Mais je pense que non. Parce que rien ne prépare à l’essentiel : l’adaptabilité.
On peut lire tous les blogs du monde, suivre tous les webinaires, écouter tous les podcasts… si on n’a pas la capacité de s’adapter, de se remettre en question, de faire preuve de diplomatie, on ne tiendra pas. L’expatriation, ce n’est pas une checklist. C’est une épreuve. Une transformation. Un saut dans l’inconnu.
Et surtout, une leçon d’humilité.
Parce qu’on découvre vite qu’on ne sait rien. Qu’on ne comprend rien. Qu’on doit tout réapprendre. Et que c’est là, dans cette réinvention, que réside la vraie richesse de l’expatriation.
Je n’ai pas préparé mon départ.
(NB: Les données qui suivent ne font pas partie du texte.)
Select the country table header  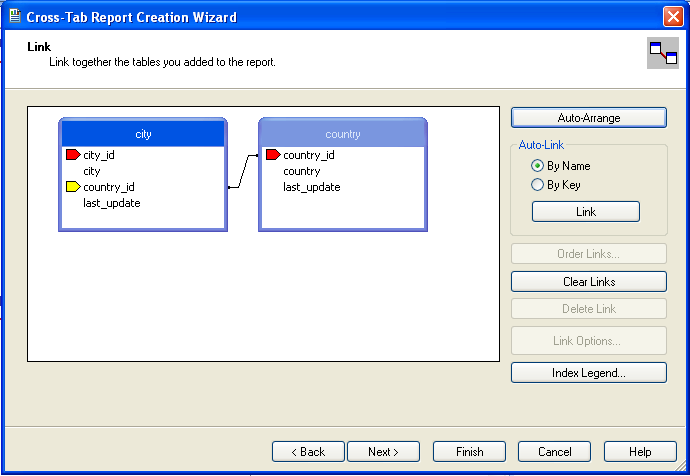click(x=343, y=134)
J’ai pris l’avion, j’ai transpiré, j’ai esquivé les balles, j’ai appris.
Et aujourd’hui, je suis là, à écrire ce blog, à raconter mes aventures, à partager mes leçons. Parce que même si je n’ai pas suivi les chemins balisés, j’ai trouvé ma voie. Une voie faite de rencontres, de galères, de rires, de sueur, de solitude, de poésie.
Et surtout, une voie qui m’a appris que la meilleure préparation, c’est d’être prêt à ne pas être prêt.